Oxazolinyl derivatives of [17(20)E]-21-norpregnene differing in the structure of A and B rings. Facile synthesis and inhibition of CYP17A1 catalytic activity

Abstract Five 4,5-dihydro-1,3-oxazole derivatives of [17(20) E ]-21-norpregnene, comprising 3β-hydroxy-5-ene ( 1 ), 3,6-dioxo-4-ene ( 2 ), 3-oxo-4-ene ( 3 ), 3α,5α-cyclo-6-oxo ( 4 ), 3β-hydroxy-6-oxo ( 5 ) fragments were synthesized. Synthesis was conducted with improved procedure, based on reaction of suitably protected [17(20) E ]-pregnen-21-oic acids with ethanolamine in presence of triphenyl phosphine, carbon tetrachloride, and triethyl amine. Potency of the compounds 1 – 5 to inhibit 17α-hydroxylase/17,20-lyase (CYP17A1) activity was studied by highly sensitive electrochemical method, using the enzyme immobilization technique.

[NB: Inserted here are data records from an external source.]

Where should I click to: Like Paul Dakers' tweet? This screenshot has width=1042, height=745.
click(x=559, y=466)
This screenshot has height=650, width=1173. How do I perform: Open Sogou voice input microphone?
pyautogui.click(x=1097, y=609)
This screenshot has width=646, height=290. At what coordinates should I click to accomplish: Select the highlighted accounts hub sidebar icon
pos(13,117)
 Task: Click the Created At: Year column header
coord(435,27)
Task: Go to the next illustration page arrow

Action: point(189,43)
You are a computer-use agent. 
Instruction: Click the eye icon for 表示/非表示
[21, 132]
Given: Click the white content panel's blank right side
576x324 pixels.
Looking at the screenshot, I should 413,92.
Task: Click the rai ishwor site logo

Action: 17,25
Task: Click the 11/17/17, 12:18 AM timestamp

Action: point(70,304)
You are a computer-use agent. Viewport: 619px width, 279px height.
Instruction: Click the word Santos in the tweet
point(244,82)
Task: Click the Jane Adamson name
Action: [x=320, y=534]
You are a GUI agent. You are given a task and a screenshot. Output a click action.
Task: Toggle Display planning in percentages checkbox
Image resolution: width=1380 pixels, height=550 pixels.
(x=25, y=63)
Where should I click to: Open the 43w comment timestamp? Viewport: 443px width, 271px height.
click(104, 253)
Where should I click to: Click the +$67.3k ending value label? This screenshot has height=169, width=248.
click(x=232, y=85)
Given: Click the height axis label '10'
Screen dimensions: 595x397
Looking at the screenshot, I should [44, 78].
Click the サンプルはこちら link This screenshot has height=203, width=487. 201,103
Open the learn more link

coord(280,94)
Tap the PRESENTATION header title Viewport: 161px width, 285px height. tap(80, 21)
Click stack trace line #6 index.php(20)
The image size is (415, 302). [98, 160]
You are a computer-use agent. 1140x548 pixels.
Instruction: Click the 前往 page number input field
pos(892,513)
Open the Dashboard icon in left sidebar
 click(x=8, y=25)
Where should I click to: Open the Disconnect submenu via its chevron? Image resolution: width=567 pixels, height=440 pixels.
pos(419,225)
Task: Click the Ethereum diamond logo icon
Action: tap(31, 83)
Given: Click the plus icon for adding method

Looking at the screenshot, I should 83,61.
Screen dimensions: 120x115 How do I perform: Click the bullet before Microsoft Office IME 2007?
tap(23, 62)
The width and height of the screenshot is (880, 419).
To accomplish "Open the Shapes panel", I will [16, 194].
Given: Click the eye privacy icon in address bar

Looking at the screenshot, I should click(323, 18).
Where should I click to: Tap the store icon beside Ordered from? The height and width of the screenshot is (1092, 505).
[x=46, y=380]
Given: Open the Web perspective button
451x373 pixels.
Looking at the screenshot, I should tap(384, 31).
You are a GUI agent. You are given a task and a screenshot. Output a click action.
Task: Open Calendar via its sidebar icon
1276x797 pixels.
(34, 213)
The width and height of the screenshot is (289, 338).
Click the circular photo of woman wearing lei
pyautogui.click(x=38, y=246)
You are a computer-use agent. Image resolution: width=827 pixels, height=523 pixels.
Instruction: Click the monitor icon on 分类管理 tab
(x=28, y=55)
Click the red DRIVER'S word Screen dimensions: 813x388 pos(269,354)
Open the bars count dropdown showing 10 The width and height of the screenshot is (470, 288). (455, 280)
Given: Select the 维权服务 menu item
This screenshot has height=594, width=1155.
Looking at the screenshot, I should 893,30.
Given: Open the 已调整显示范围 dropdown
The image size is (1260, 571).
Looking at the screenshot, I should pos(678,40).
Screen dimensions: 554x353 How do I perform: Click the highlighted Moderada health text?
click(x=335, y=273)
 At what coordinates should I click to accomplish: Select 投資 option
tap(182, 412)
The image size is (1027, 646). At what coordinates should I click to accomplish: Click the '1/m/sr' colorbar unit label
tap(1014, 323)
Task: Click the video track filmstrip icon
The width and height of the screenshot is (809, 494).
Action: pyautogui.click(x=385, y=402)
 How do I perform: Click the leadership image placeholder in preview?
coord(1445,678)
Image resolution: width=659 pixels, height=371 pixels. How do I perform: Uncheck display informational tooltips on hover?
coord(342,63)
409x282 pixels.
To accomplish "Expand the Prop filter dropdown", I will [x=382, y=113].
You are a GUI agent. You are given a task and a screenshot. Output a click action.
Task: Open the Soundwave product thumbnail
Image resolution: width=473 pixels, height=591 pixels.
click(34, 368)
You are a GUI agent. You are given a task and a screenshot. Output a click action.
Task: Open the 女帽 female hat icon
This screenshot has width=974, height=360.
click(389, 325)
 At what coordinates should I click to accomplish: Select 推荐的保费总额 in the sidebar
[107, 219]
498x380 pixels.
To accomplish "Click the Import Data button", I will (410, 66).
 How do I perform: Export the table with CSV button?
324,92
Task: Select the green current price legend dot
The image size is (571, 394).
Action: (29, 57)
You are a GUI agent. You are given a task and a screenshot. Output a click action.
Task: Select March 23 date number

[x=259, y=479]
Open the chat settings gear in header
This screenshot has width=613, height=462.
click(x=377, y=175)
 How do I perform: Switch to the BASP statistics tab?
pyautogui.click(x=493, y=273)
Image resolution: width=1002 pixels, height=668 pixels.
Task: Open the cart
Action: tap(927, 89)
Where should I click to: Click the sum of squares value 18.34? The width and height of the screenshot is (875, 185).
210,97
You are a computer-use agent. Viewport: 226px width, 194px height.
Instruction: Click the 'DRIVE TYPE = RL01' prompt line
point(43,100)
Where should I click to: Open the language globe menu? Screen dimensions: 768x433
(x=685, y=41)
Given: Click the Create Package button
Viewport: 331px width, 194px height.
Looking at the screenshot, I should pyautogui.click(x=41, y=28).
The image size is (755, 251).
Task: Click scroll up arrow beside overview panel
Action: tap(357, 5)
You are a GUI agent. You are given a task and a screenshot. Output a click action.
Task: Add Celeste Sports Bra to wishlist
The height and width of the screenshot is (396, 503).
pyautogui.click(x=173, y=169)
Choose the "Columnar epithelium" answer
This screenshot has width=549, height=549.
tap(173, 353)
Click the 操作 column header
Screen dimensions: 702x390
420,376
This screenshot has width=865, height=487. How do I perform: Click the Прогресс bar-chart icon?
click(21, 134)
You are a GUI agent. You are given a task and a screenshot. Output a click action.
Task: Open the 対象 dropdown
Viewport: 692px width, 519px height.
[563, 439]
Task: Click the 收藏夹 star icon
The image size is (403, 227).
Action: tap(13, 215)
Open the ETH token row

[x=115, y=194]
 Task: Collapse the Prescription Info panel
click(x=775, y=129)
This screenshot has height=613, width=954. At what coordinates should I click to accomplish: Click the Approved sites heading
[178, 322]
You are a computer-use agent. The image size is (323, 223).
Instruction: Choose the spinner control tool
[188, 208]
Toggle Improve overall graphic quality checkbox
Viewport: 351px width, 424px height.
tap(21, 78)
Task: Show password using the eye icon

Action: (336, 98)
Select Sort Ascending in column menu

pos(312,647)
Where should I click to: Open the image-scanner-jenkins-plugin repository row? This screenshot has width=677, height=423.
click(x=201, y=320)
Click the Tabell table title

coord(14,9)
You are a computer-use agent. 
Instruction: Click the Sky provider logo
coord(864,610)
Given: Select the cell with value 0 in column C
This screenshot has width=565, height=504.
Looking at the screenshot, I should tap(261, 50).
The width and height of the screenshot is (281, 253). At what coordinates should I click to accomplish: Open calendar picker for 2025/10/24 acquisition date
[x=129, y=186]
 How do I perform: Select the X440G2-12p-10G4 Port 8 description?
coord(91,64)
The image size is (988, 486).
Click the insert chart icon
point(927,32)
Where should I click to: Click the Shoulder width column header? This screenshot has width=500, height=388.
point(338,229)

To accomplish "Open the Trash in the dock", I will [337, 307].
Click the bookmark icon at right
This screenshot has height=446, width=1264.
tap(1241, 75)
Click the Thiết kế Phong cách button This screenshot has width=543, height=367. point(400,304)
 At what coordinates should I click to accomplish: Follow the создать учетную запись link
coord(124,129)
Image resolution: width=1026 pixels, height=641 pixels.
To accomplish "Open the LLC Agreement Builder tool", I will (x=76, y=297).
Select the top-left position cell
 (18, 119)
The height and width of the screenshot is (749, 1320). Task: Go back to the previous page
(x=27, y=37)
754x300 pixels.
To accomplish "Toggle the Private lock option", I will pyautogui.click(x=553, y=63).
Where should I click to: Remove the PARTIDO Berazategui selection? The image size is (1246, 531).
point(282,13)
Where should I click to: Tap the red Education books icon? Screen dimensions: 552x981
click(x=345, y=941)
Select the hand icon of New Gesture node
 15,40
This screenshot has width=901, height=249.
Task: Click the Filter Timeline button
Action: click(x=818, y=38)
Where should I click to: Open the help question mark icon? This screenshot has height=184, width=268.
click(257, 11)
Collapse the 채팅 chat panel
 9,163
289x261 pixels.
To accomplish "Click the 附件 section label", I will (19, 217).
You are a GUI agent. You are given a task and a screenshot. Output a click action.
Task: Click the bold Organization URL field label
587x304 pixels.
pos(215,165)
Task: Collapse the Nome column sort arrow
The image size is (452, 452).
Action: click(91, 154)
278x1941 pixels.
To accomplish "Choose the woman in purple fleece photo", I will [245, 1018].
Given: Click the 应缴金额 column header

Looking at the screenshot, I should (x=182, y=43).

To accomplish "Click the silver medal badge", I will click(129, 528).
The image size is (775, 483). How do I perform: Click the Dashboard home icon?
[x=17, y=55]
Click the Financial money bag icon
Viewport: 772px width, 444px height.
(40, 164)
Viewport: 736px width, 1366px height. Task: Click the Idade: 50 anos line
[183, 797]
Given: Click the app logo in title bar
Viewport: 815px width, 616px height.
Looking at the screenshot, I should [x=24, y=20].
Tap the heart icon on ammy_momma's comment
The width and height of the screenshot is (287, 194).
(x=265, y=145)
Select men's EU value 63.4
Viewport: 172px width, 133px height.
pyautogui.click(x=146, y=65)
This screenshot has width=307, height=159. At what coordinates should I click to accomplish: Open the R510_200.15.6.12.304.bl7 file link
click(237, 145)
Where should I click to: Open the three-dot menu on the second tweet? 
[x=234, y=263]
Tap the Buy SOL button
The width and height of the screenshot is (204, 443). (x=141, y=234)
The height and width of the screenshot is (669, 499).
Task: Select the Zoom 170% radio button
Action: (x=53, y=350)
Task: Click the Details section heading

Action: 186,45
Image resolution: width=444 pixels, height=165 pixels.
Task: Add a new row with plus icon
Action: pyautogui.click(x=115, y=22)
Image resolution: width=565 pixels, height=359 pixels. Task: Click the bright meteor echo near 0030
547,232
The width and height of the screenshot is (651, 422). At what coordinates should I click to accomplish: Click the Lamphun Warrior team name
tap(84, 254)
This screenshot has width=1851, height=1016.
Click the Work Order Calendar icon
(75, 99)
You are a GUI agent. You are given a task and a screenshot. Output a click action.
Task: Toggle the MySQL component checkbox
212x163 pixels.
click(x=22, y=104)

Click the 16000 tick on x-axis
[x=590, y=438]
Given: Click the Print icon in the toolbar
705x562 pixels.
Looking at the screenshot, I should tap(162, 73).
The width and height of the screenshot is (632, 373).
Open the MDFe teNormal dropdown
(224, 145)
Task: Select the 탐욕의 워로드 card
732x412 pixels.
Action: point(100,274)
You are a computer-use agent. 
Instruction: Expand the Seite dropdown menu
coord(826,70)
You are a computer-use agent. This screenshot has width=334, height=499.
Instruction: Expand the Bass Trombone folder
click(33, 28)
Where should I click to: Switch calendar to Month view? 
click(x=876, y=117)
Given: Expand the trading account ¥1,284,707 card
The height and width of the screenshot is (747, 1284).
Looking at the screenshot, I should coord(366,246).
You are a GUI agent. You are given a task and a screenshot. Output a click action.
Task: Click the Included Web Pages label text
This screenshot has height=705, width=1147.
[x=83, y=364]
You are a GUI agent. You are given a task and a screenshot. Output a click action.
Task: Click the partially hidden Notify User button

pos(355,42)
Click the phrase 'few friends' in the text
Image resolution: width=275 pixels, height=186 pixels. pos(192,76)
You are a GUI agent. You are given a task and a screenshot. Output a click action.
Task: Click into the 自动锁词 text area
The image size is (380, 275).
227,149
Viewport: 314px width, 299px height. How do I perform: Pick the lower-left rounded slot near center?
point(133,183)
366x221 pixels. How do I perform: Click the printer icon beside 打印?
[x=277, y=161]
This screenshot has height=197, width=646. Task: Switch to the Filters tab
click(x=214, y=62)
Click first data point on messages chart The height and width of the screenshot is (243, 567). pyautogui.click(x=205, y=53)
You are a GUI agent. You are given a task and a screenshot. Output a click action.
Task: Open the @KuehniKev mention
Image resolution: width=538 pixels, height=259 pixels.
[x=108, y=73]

Compounds 1 and 3 were found to be potent CYP17A1 inhibitors, compounds 2 and 5 were not active, compound 4 strongly and irreversibly suppressed the enzyme activity. Molecular docking of compounds 1 – 5 in the active site of CYP17A1 showed that positions of all compounds in the enzyme active site were similar.